If energy transfer in the photosphere is mostly radiative, any type of anomaly can remain for a long time (Michaud 1970). When energy transfer is mostly convective, any anomalies of chemical abundances in the photosphere should quickly disappear. The barium star HD204075 is a red giant and exhibits mostly radiative energy transfer. Consequently, long-term maintenance of any changes in chemical composition of its photosphere is to be expected.
Havnes (1970, 1971) proposed that hydrogen atoms can accrete from the interstellar environment and this pushes the first ions with proper second ionization potential not only out of the photosphere, but also out of the star. These ions can also decrease the rotational energy of the star and can significantly increase the period of stellar rotation. These charge-exchange reactions were also noted as a possible mechanism for the production of low energy (energies less than 200 MeV/nucleon) galactic cosmic rays. Böhm-Vitense (2006) observed evidence of this effect not only for hydrogen but also helium. She found the underabundances of chemical elements with second ionization potentials close to the first ionization potential of helium (24.6 eV). Yushchenko et al. (2015) reviewed the features of this phenomenon for B-F type single stars and Jeong et al. (2018) reviewed them for barium type stellar binaries.
Yushchenko et al. (2015) and Jeong et al. (2018) used the published abundances for usual stars with low magnetic fields and detected this phenomenon for all objects, including objects located in regions with a low density of interstellar matter. Consequently, we expect that underabundances can be a result of the interaction of a stellar photosphere with low density interstellar matter, with the duration of such interaction being in the order of the star’s life time. Even weak magnetic fields can be sufficient for producing anomalous chemical compositions over long time intervals. It is important to establish the lower limit of this time interval and we provide an estimate here.
This type of accretion manifests itself in the correlations between the relative abundances of chemical elements and the second ionization potentials of these elements, as compared to solar. The theory of this effect has not been developed in detail in previously published studies.

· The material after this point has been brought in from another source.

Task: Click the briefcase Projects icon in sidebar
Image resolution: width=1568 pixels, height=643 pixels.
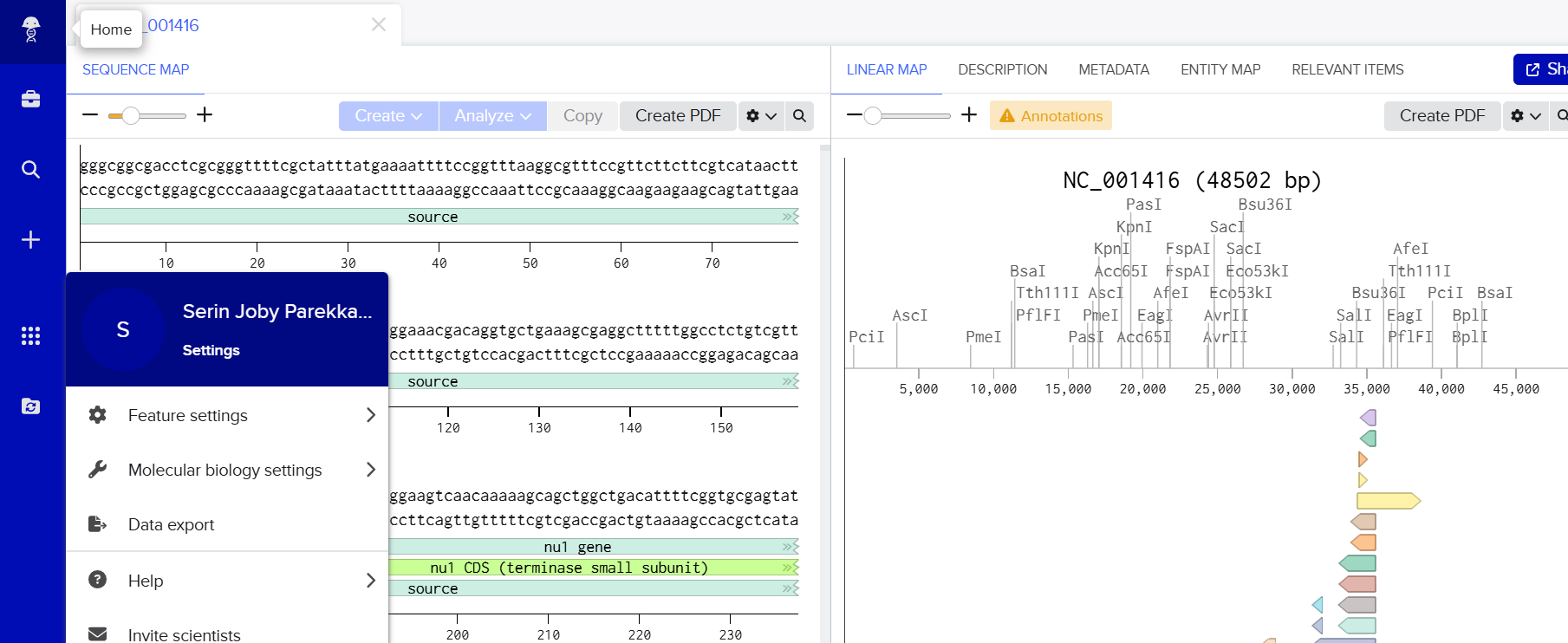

Proffitt & Michaud (1989) discussed accretion from the evolved components of binary systems in combination with radiative diffusion (Michaud 1970). In contrast to radiative diffusion, the accretion of hydrogen and helium is not widely accepted as a possible explanation of chemical anomalies in stellar atmospheres. The investigation of this accretion in different types of stellar atmospheres will help to develop or to reject the theory proposed by Havnes (1970, 1971) and Havnes & Conti (1971) for stars with strong magnetic fields and possibly extend it for the case of stars with weak magnetic fields.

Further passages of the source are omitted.